**What the exercise asks**
From the line that contains "1000x923 pixels. How" to the end of the entries, copy each line exactly, though the pictures stay out.

**Supplied information**
-*-
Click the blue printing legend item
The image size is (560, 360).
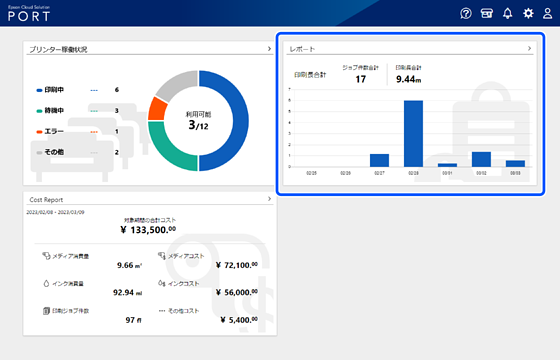pyautogui.click(x=50, y=90)
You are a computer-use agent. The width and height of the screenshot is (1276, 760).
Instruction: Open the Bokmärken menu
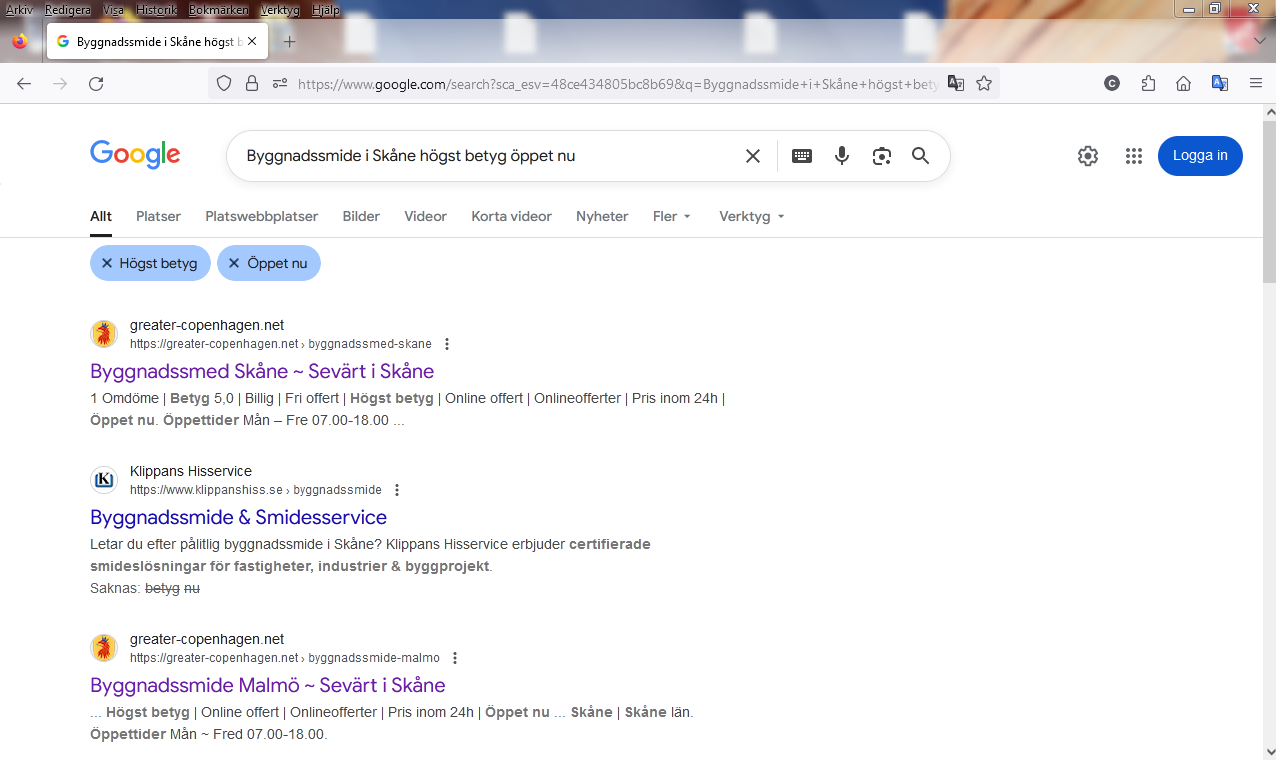[218, 10]
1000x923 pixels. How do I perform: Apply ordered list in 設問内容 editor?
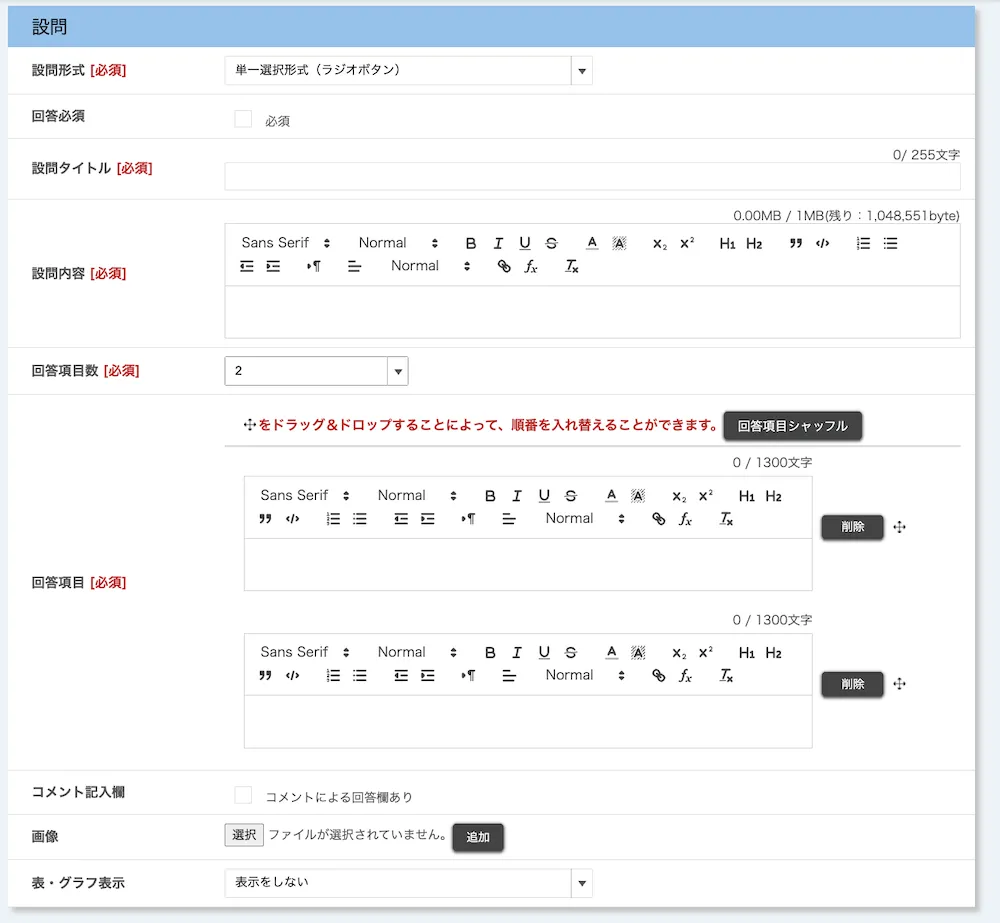tap(863, 243)
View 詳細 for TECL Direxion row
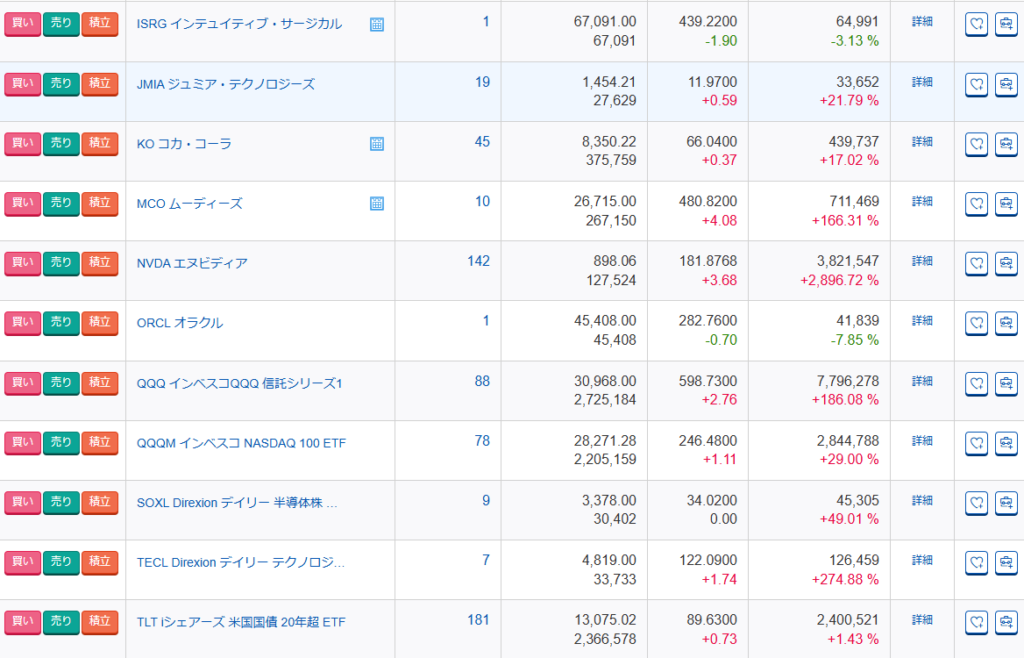 point(922,560)
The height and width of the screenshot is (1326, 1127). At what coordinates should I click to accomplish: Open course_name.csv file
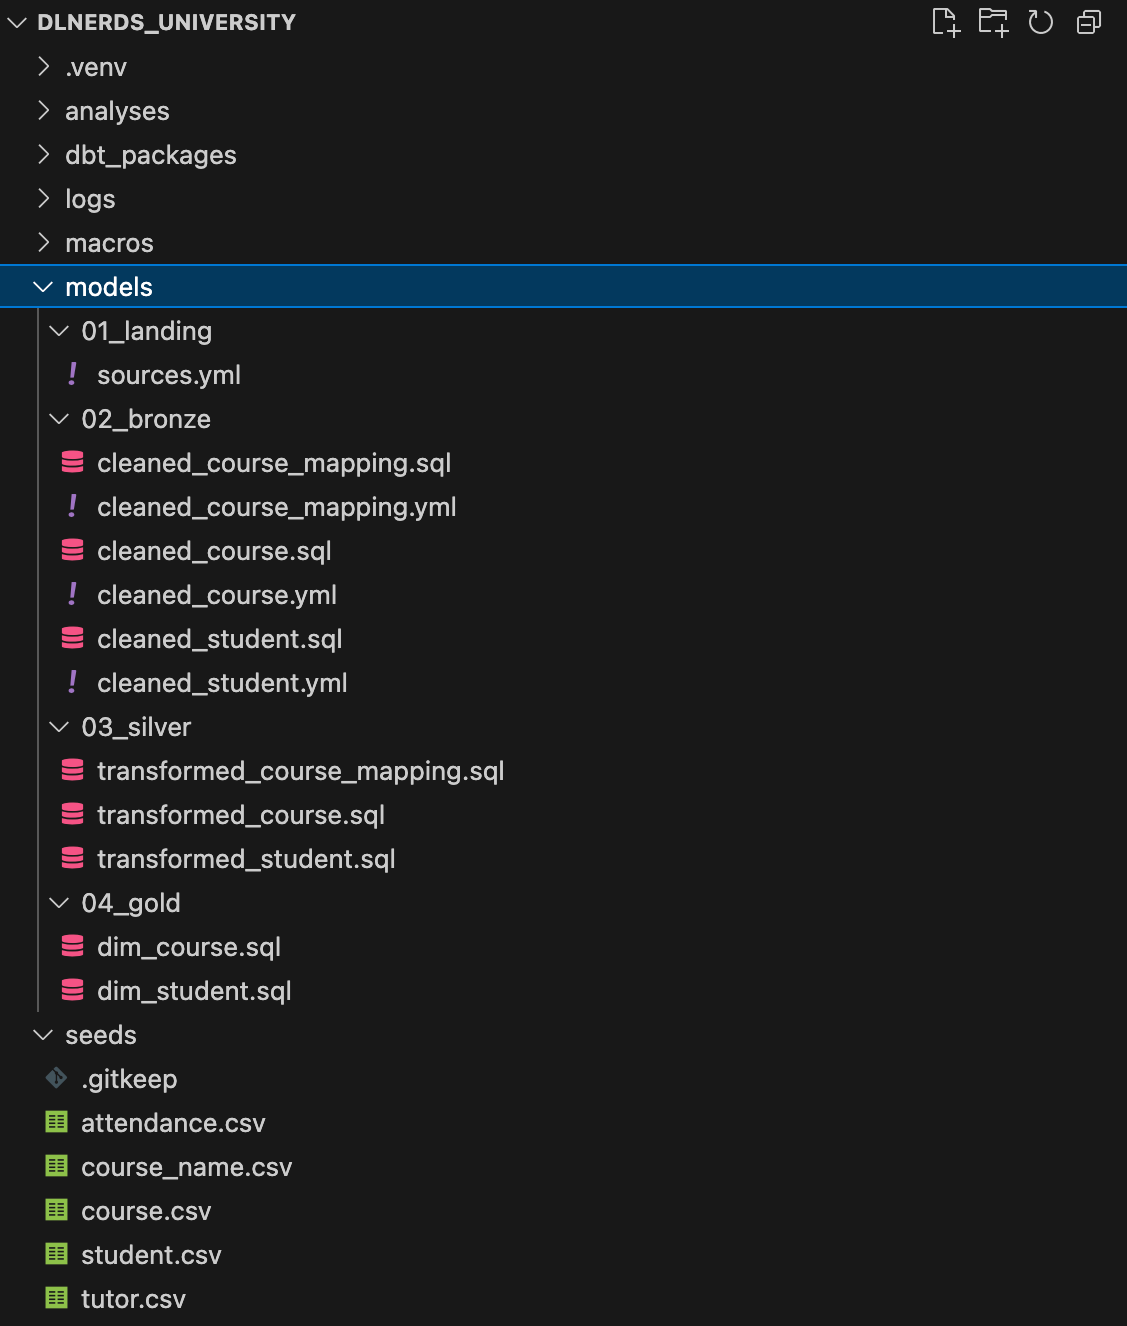(x=187, y=1167)
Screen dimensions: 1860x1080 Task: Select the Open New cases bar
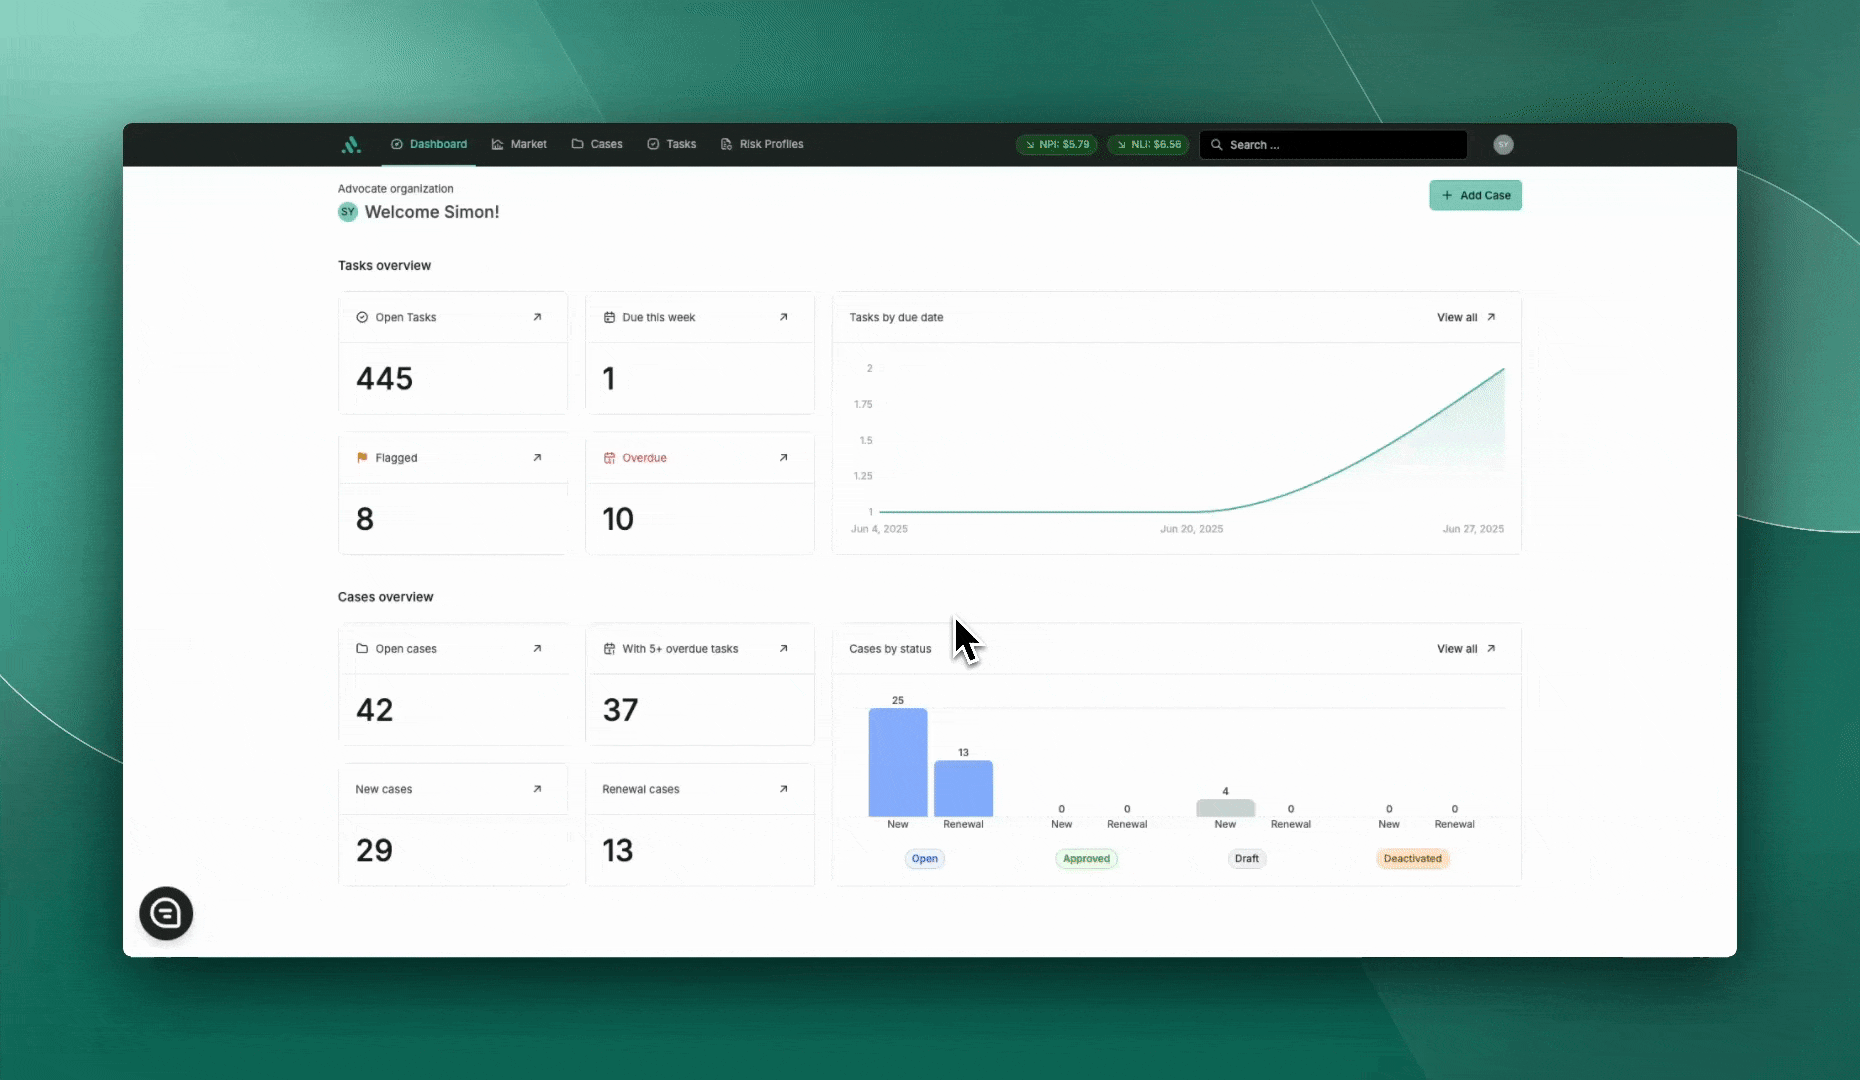897,762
-*-
**Solution for this problem**
1000x923 pixels. How do I perform: Apply ordered list in 設問内容 editor?
tap(863, 243)
View 詳細 for TECL Direxion row
 point(922,560)
The height and width of the screenshot is (1326, 1127). At what coordinates should I click to accomplish: Open course_name.csv file
(x=187, y=1167)
Screen dimensions: 1860x1080 Task: Select the Open New cases bar
897,762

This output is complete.